WHAT NEEDS TO BE DONE ->
Pick each line containing "header" out of the records.

Dataset records
┌──
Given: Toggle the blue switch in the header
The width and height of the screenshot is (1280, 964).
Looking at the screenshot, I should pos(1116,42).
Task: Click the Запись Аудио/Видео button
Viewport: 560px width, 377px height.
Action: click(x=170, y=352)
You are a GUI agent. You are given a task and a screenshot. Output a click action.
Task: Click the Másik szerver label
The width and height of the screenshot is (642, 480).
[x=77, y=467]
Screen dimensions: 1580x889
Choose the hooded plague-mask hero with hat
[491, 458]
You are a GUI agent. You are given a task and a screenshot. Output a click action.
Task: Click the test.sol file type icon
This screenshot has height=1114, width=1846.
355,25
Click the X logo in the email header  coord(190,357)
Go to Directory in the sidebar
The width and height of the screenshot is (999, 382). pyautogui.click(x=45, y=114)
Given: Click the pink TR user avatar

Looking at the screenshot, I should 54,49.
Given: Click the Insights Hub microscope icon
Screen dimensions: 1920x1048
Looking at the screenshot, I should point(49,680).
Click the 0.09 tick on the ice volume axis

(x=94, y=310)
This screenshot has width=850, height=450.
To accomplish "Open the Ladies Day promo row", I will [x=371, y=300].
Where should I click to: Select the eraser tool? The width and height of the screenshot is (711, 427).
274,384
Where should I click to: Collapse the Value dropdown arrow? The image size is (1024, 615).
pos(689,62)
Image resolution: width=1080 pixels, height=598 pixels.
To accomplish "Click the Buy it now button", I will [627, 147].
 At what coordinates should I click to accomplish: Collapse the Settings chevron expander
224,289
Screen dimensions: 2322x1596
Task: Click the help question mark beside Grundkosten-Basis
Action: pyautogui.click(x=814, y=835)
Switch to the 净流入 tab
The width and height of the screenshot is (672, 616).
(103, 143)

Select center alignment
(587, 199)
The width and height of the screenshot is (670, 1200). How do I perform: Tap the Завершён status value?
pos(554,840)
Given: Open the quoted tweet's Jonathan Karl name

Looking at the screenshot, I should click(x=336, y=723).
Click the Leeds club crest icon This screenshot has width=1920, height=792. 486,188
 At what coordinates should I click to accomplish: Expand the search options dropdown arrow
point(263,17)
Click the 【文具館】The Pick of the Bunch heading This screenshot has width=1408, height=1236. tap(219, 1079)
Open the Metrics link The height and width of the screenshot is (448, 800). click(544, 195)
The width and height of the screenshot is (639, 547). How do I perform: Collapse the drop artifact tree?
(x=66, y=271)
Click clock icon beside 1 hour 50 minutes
└──
TASK RESULT ->
Given: Toggle the blue switch in the header
Click the X logo in the email header  coord(190,357)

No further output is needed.